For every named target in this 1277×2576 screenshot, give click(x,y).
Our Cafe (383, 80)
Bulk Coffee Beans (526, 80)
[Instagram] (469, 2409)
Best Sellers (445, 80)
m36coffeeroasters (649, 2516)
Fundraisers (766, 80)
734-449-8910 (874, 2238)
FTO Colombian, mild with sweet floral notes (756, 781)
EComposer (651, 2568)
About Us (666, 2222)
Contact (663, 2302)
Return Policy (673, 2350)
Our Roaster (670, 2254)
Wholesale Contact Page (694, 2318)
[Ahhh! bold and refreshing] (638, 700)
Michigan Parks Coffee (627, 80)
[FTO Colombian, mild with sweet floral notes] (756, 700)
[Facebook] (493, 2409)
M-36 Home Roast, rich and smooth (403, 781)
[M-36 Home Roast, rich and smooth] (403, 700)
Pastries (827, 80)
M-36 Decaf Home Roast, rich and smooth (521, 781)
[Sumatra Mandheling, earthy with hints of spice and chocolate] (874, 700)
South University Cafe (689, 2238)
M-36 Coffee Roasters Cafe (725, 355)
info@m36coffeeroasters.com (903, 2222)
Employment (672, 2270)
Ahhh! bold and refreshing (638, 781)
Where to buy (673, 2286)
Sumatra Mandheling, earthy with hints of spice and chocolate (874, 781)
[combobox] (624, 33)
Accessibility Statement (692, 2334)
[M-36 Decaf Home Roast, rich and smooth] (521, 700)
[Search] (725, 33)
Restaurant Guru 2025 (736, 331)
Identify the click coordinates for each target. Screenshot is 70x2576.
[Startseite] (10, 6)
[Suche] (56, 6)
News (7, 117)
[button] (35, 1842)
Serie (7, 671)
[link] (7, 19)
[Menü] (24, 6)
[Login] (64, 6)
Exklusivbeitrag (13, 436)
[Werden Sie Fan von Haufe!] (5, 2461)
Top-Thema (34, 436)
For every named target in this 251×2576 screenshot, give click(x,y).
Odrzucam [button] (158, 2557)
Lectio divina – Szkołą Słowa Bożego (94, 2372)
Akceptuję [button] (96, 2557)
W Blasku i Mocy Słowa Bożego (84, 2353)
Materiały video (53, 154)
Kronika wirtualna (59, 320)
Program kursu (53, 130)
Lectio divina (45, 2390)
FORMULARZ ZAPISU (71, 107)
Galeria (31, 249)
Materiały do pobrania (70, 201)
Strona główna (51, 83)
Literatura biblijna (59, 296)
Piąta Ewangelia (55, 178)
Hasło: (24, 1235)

◆ ◆ ◆ ◆ ◆

TASK DESCRIPTION: From the listing above, copy every line where the string "Mandheling" is found.

FINISHED TASK:
[Sumatra Mandheling, earthy with hints of spice and chocolate] (874, 700)
Sumatra Mandheling, earthy with hints of spice and chocolate (874, 781)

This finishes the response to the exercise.